XCOM: Enemy Unknown was another case of a PC game with a 360 controller attached, which is a pretty interesting choice for a turn-based strategy game. When I played it prior to the show, I was a little skeptical when I walked up to the kiosk and saw a PC with no keyboard and mouse available. But after playing it, I get what they're going for. Look, it's turn-based. Obviously it's going to play fine with a mouse and keyboard. But forcing people to try it with a gamepad is pretty smart, because it actually controls pretty well that way, too. I ran through a tutorial level or two that showed off the cool side-view home base, where you promote and equip your soldiers, research new technologies, and so on. In-mission, the game turns into exactly the sort of isometric turn-based thing you'd want out of a modern X-COM. On top of that, the developers have found a way to prevent that high camera angle from getting old by adding different views when you're aiming weapons and little vignettes that show your crew kicking down doors or performing other maneuvers as they execute their turns.

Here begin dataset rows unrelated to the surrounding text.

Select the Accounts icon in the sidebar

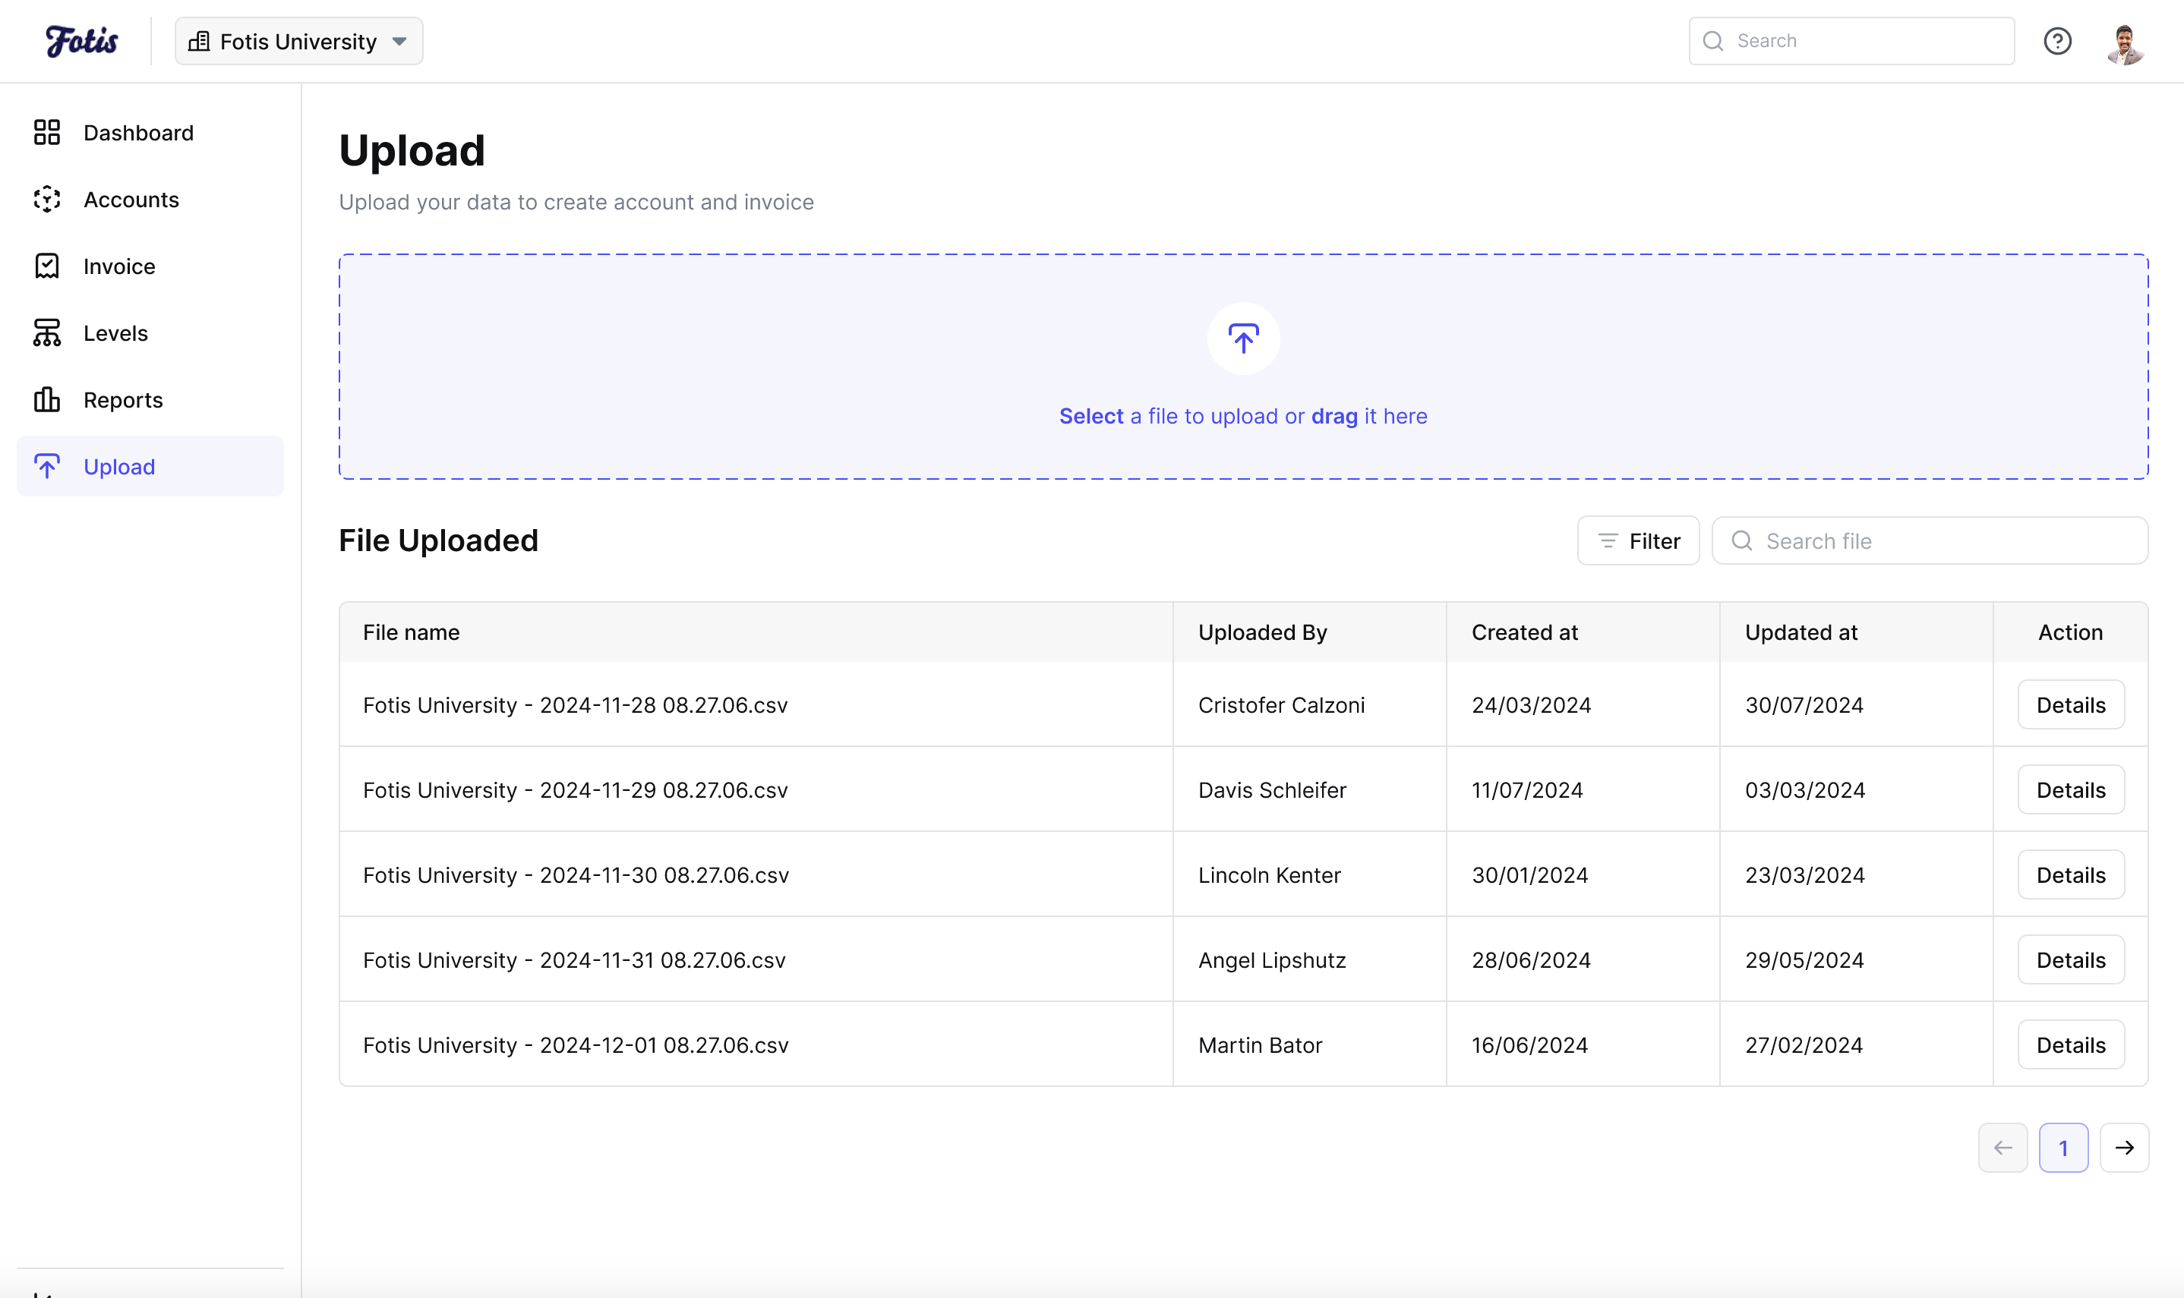[x=47, y=199]
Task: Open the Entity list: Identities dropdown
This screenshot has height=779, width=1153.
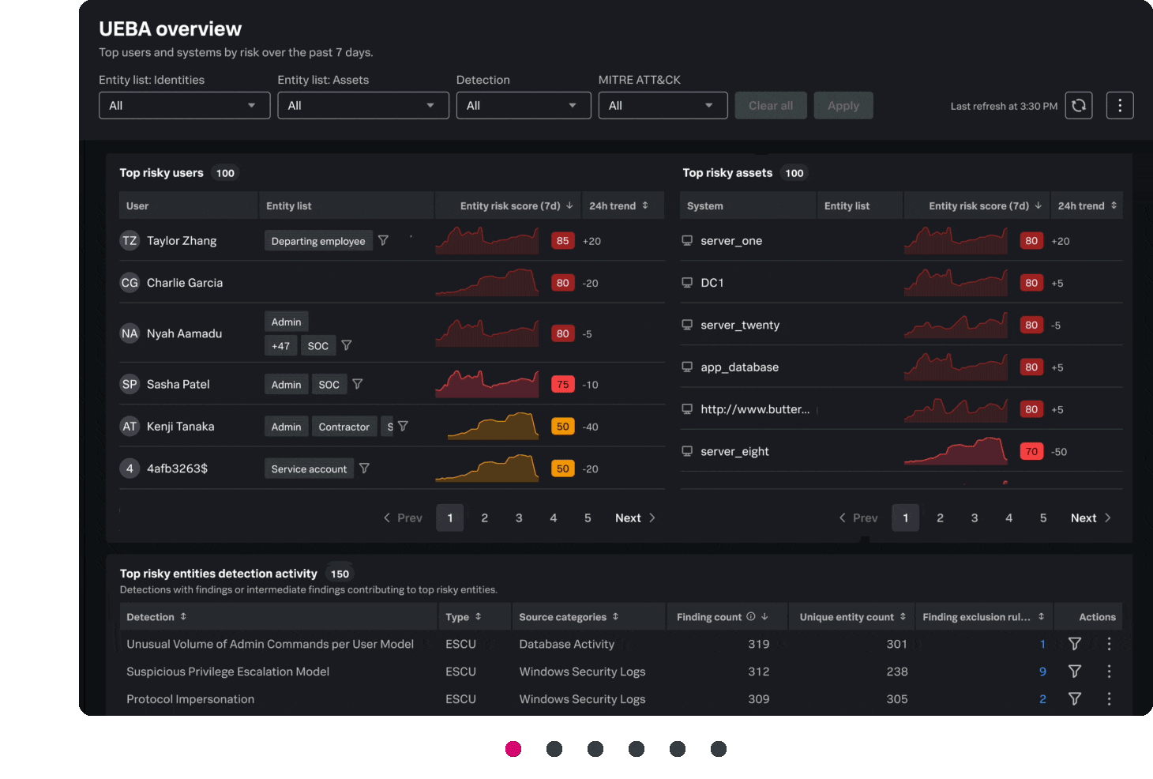Action: [x=184, y=105]
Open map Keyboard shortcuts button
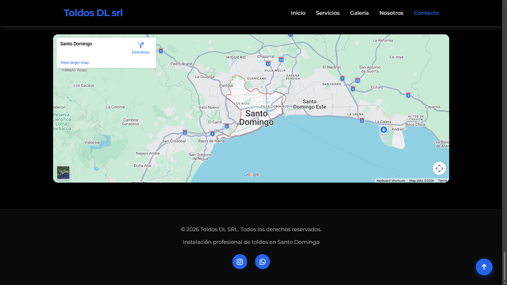This screenshot has width=507, height=285. [x=391, y=181]
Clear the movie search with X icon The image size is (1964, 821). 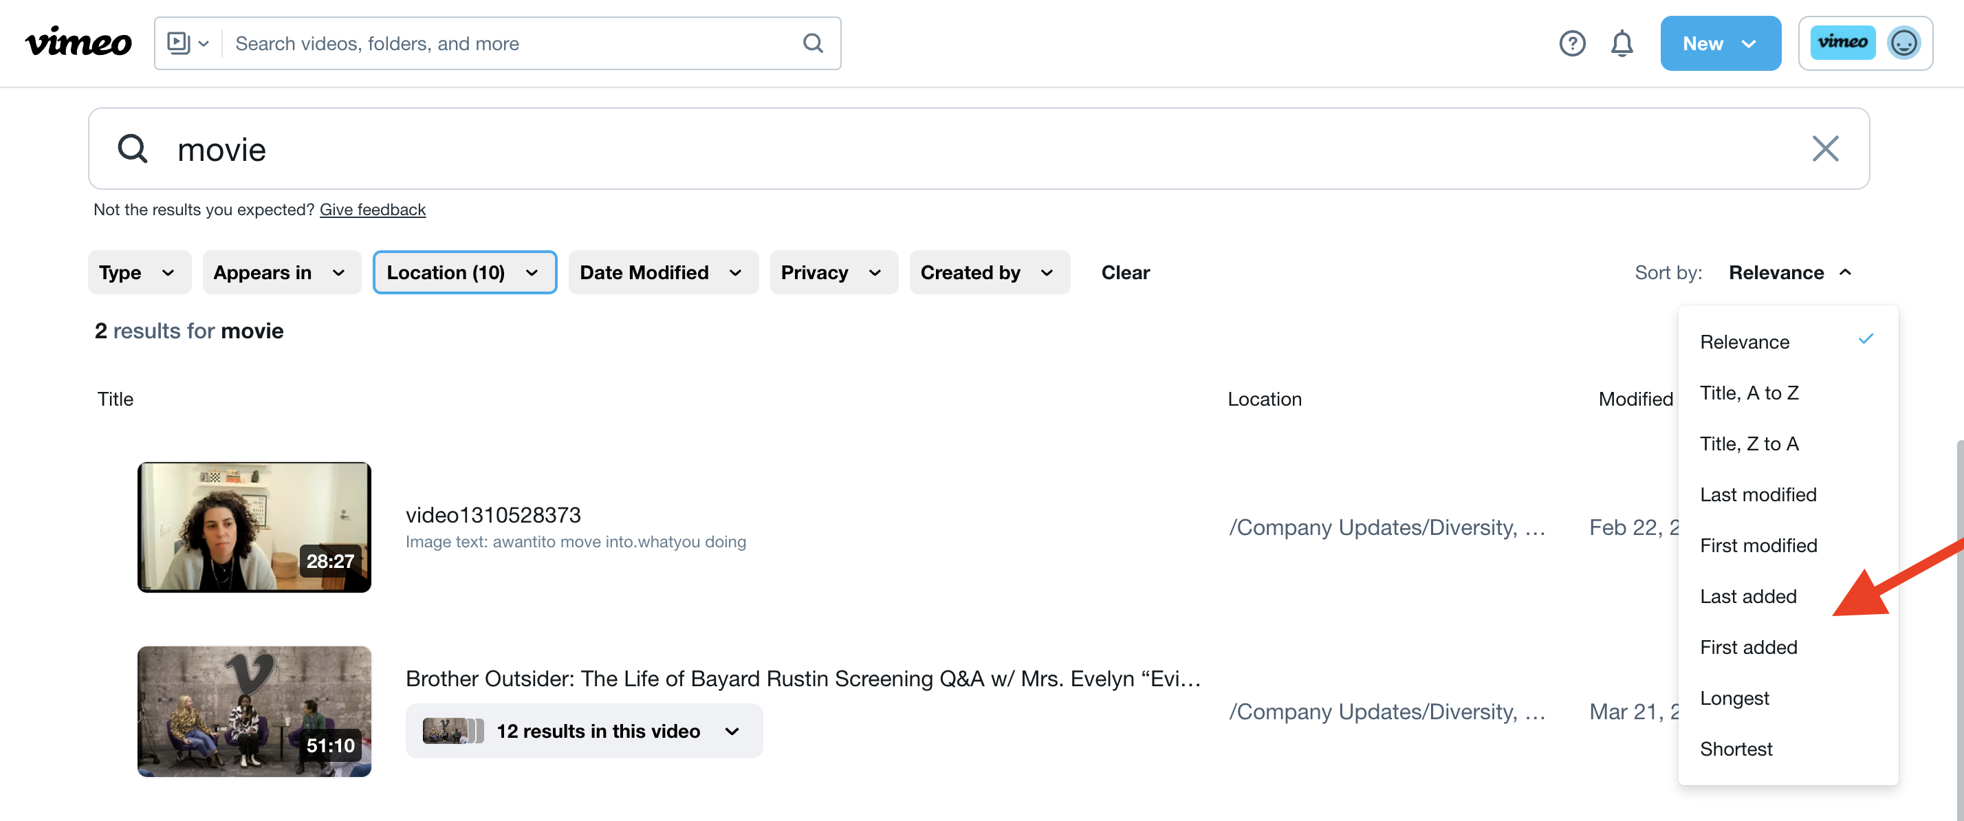tap(1824, 149)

Oh, and Sid Meier's in it.
There's more, of course. The non-playable duo of Watch Dogs and Star Wars 1313 certainly caused quite a stir as people tried to determine when they'd be released and which platforms they'd appear on. The answer--unofficially, anyway--seems to be that they'll both end up straddling the line between the generations. Both are capable of scaling down to fit onto our existing consoles, but they're both clearly being developed with the next Xbox and PlayStation in mind. Of course, the specs for those things aren't exactly common knowledge amongst developers just yet, so everyone's playing it safe by just making high-end PC games. In other words, if you've already got a high-end PC and you're planning on keeping it that way, sit back and relax. The next set of visually stunning games is already heading your way next holiday season.
As for everyone else... well... there's always E3 2013, right?